Abstract:
According to statistics, accidents related to heavy vehicles are generally more serious than those involving light vehicles. Safety driving is the key in prevention of risk situation, one of the most deadly risk involved in driving situations is the rollover of a heavy vehicle. Detection and Prevention of this situation requires the knowledge of the roll angle and roll rate which depends on the vehicle dynamic state and other vehicle parameters. Warning systems and roll mitigation control for vehicle rollover can only be developed if state information of roll angle and roll rate is available. Onboard estimation of the attitude of a ground vehicle is motivated by its use in active anti-roll bar design. Traditionally, the ground vehicle attitude estimation problem is a complex one and its solution is computationally very intensive. Secondly, the existing solutions been developed add extra cost making it available for only limited number of users. The aim of this research is to apply algorithms to provide decent estimate for states using low cost sensors and onboard processor adding marginal cost to the vehicle. The setup can be deployed on any commercial vehicle providing true estimate of states thus making it available for large number of users.

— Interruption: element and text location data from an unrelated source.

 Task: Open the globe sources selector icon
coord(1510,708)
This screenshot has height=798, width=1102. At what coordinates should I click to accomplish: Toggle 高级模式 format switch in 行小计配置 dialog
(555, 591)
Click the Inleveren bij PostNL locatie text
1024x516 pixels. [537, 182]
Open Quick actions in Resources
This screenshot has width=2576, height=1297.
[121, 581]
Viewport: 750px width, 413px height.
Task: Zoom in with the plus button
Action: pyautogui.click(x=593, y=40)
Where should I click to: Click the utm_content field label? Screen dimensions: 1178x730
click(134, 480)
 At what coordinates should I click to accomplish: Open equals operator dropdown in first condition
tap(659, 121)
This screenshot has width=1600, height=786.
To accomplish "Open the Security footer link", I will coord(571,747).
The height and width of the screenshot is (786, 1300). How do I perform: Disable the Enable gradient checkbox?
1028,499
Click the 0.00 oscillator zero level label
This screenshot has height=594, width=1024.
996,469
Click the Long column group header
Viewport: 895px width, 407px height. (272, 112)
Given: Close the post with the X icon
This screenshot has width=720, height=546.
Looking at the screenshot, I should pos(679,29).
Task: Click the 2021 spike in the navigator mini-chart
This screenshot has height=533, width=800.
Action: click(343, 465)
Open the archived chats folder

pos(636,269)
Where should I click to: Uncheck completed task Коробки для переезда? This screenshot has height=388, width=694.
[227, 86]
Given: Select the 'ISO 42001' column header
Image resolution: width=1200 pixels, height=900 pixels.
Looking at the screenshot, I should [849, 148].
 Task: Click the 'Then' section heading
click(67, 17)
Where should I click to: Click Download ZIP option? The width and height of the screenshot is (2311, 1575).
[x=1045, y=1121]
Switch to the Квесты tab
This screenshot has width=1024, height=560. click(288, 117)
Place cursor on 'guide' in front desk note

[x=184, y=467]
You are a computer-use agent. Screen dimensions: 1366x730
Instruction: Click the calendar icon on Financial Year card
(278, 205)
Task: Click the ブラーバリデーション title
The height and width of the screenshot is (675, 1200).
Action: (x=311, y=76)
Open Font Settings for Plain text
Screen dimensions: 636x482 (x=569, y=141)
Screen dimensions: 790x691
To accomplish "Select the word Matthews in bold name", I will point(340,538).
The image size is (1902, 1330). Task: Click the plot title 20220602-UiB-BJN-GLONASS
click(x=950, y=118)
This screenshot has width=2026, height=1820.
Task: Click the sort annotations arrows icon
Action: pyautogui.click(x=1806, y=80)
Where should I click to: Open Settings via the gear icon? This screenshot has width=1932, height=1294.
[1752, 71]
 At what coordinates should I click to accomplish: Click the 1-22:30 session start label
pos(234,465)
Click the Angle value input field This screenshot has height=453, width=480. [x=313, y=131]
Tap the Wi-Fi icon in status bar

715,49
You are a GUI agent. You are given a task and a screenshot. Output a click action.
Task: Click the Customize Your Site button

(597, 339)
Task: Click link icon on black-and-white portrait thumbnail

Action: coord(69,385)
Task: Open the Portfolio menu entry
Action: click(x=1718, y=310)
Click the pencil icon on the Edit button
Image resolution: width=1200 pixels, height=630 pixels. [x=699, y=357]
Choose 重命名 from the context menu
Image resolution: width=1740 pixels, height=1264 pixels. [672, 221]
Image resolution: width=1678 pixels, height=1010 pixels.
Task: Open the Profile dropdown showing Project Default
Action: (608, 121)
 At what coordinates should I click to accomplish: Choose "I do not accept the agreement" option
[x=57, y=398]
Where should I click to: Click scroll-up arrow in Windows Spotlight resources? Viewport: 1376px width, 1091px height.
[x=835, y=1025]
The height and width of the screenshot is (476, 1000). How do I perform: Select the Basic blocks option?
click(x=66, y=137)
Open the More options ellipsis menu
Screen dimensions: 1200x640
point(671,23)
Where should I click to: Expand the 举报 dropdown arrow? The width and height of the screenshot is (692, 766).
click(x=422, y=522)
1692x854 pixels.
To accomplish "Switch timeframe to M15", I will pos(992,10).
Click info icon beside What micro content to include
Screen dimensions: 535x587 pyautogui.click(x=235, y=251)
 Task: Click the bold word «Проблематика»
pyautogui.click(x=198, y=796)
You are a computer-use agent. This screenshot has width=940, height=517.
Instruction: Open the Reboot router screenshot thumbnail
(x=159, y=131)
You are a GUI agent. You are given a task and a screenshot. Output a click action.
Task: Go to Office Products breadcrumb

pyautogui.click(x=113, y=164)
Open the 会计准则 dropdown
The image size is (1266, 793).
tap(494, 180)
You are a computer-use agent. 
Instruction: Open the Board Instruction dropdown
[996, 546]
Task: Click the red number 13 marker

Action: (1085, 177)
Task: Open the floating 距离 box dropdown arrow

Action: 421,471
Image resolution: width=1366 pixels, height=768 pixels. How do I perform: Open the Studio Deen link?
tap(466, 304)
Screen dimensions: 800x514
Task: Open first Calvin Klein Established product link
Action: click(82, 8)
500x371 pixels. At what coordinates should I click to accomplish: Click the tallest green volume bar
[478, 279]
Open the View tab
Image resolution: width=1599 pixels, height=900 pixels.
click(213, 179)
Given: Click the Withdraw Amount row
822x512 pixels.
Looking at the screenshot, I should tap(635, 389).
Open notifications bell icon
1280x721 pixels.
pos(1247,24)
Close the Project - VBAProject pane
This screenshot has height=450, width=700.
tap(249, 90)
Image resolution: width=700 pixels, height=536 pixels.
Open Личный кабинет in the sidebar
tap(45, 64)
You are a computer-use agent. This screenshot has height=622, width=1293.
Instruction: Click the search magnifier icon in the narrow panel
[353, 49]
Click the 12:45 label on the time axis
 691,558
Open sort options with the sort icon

The research carried out focuses on algorithms to estimate roll angle. The algorithms investigated include dynamic observers which rely on lateral accelerometer and gyroscope and a sensor fusion algorithm that is based on kinematic relationship helping us to avoid both vehicle and tire models and minimizes the tuning effort required and parameter variation sensitivity. The roll angle estimate compensates the gravity component which is involved in measuring lateral acceleration. The results of simulations and vehicle tests demonstrate accuracy of the proposed methods.